Le tv del comandante rimandate a settembre

di Gianni Montesano

31 luglio 2003

Se ne riparla a settembre, la legge di riordine del sistema radiotelevisivo è rimandata alla ripresa dopo le ferie per terza lettura della Camera. Hanno pesato le critiche del Quirinale che ha ricordato il messaggio, inevaso, dello scorso anno sul pluralismo. Ha pesato la mobilitazione dell’Ulivo su un tema delicato che non riguarda solo il conflitto di interessi di Berlusconi ma che coinvolge l’assetto democratico del paese.

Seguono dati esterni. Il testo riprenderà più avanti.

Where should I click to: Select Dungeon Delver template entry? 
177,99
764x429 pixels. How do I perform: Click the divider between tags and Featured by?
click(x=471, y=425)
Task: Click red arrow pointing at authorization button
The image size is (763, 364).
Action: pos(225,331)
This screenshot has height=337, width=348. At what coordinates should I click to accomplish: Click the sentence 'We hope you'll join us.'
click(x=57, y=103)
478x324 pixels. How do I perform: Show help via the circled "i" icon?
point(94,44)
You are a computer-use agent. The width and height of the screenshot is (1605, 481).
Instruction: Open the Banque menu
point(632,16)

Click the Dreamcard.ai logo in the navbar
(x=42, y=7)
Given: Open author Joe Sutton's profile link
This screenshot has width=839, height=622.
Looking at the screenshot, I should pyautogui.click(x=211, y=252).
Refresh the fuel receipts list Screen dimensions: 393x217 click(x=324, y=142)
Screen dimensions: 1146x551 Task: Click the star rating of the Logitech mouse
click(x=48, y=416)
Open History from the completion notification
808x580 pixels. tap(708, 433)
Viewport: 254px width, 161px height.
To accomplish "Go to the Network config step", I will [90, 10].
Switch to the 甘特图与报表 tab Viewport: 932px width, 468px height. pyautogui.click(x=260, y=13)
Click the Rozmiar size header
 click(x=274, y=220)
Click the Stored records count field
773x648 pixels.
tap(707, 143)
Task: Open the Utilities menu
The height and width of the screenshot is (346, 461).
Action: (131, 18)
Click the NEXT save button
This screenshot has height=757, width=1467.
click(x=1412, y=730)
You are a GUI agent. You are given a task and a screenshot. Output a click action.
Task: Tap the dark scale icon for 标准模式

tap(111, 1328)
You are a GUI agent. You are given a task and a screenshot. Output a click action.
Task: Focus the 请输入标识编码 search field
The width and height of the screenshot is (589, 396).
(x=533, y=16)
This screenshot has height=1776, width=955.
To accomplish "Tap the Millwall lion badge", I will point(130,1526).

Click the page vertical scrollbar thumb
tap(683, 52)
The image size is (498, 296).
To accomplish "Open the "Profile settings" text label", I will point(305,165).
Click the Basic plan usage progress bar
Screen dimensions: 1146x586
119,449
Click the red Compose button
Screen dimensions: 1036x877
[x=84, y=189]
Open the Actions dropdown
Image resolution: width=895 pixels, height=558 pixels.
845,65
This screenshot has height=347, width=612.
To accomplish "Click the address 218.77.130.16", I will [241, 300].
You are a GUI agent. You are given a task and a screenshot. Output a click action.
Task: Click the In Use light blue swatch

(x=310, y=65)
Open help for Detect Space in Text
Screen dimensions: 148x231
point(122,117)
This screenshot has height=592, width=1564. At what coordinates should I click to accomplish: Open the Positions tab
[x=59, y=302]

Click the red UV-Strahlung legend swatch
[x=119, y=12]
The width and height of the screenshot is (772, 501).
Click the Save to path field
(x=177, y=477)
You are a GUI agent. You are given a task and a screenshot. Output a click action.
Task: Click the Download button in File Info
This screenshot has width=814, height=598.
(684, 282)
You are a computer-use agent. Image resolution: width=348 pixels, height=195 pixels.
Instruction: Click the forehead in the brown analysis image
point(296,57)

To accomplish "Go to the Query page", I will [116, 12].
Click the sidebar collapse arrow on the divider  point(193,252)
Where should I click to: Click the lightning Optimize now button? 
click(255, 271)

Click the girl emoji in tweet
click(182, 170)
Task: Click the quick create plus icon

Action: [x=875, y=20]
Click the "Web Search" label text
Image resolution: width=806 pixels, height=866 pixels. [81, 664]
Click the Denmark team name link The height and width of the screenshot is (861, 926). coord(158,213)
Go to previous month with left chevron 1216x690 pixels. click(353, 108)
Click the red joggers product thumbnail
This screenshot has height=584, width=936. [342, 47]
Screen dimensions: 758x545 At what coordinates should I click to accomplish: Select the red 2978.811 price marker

Il DDL Gasparri sancisce il monopolio berlusconiano sull’emittenza, sulla raccolta pubblicitaria, sull’insieme del sistema delle comunicazioni. E’ un provvedimento che mette in discussione l’art.21 della Costituzione intaccando il principio sia del pluralismo delle fonti e dei soggetti che il pluralismo degli operatori che, di fatto, sentono il peso dell’editore unico.

Il rinvio a settembre, al di là delle motivazioni sui tempi parlamentari, costituisce un successo per l’opposizione e tiene aperta la possibilità in proseguire nella campagna politica di denuncia contro una legge che inciderà profondamente sui meccanismi che tentano di orientare surrettiziamente l’opinione pubblica.
Il Pdci ha presentato emendamenti al testo anche alla terza lettura.

Occorre mettere in cantiere momenti di discussione e di lotta sul tema della libertà di informazione, a partire dalla necessità di aprire le audizioni a tutti i soggetti interessati e non solo a Rai, Fieg e Mediaset. A questo punto bisogna tenere alta la tensione a settembre con l’obiettivo di ostacolare, in aula e nel Paese, questa ennesima legge vergogna.